--- Data records ---
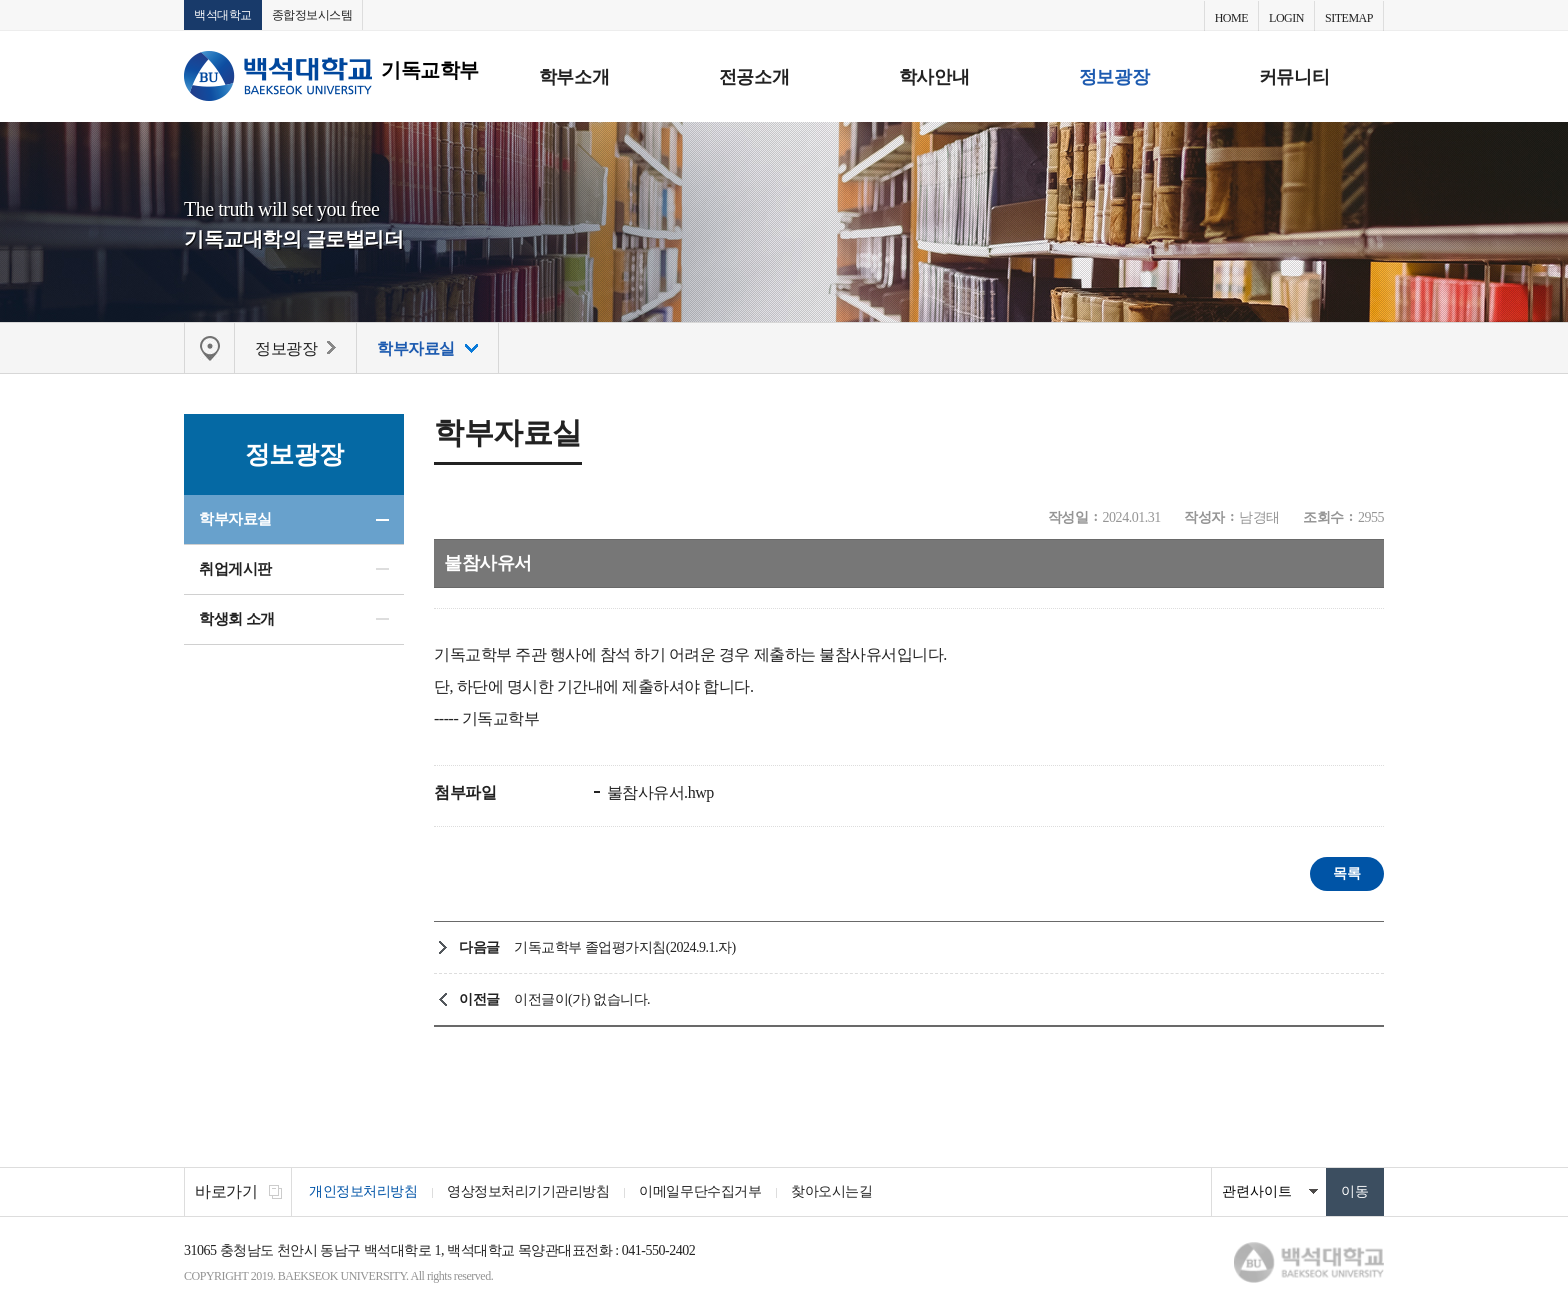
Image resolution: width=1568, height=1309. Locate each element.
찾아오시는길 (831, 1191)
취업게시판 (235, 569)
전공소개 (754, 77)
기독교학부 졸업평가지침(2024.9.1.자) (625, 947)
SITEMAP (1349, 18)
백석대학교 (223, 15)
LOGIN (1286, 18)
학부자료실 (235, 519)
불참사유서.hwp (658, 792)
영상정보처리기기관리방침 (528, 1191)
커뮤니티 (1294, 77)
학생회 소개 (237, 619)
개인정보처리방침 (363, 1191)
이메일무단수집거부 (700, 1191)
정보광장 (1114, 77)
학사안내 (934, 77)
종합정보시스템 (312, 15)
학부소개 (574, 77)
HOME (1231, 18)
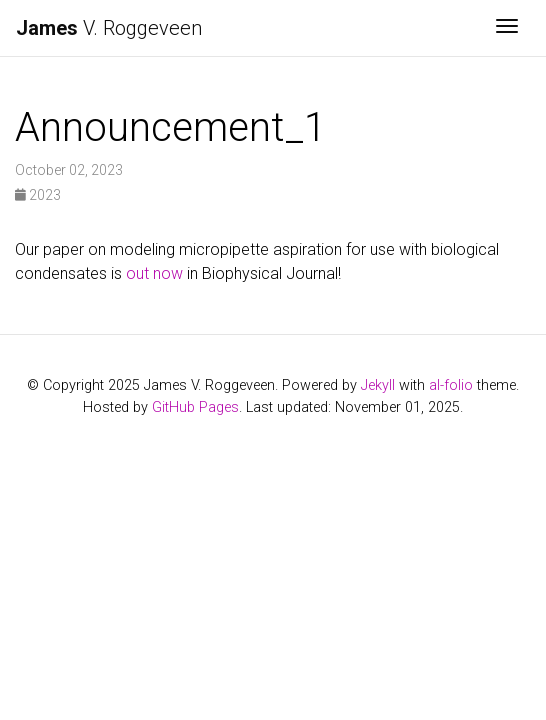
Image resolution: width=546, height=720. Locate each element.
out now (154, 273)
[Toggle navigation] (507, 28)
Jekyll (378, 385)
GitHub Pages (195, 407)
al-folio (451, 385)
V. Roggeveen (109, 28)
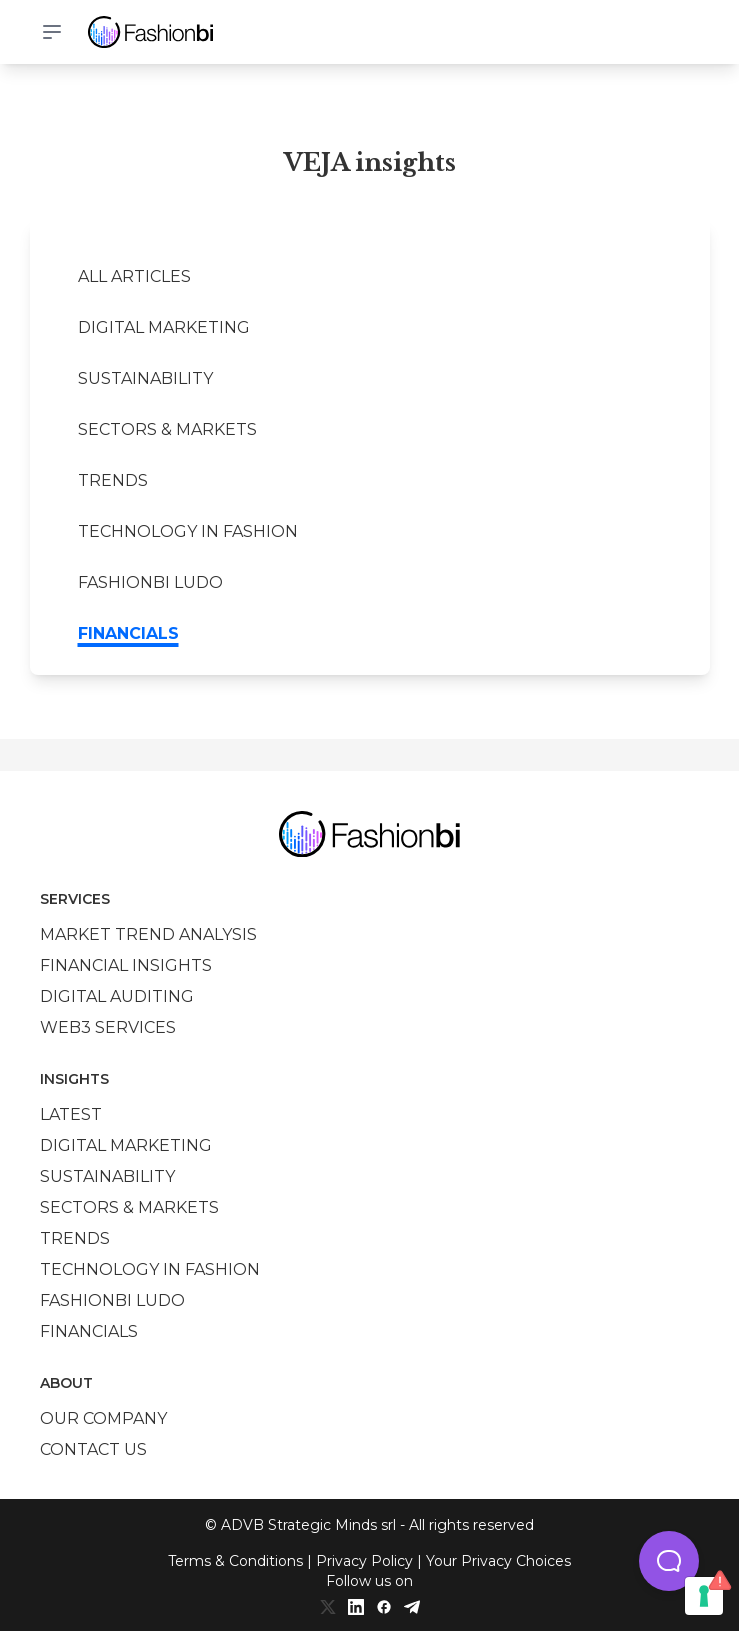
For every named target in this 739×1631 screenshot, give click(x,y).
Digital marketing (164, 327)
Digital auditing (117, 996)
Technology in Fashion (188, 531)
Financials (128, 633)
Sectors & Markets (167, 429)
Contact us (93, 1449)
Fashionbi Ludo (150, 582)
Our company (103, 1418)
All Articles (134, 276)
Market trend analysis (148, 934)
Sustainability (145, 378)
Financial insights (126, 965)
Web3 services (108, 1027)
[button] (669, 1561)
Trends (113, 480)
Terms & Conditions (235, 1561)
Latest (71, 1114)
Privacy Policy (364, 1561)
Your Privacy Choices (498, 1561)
---
What to work on: Copy every line above word for word, leaving out the pictures.

Result of the exercise:
Image resolution: width=1568, height=1309. Locate each element.
찾아오시는길 (831, 1191)
취업게시판 (235, 569)
전공소개 (754, 77)
기독교학부 졸업평가지침(2024.9.1.자) (625, 947)
SITEMAP (1349, 18)
백석대학교 (223, 15)
LOGIN (1286, 18)
학부자료실 (235, 519)
불참사유서.hwp (658, 792)
영상정보처리기기관리방침 (528, 1191)
커뮤니티 (1294, 77)
학생회 소개 (237, 619)
개인정보처리방침 (363, 1191)
이메일무단수집거부 (700, 1191)
정보광장 (1114, 77)
학사안내 (934, 77)
종합정보시스템 (312, 15)
학부소개 (574, 77)
HOME (1231, 18)
Image resolution: width=546, height=720. Locate each element.
out now (154, 273)
[Toggle navigation] (507, 28)
Jekyll (378, 385)
GitHub Pages (195, 407)
al-folio (451, 385)
V. Roggeveen (109, 28)
For every named target in this 739×1631 screenshot, give click(x,y).
Digital marketing (164, 327)
Digital auditing (117, 996)
Technology in Fashion (188, 531)
Financials (128, 633)
Sectors & Markets (167, 429)
Contact us (93, 1449)
Fashionbi Ludo (150, 582)
Our company (103, 1418)
All Articles (134, 276)
Market trend analysis (148, 934)
Sustainability (145, 378)
Financial insights (126, 965)
Web3 services (108, 1027)
[button] (669, 1561)
Trends (113, 480)
Terms & Conditions (235, 1561)
Latest (71, 1114)
Privacy Policy (364, 1561)
Your Privacy Choices (498, 1561)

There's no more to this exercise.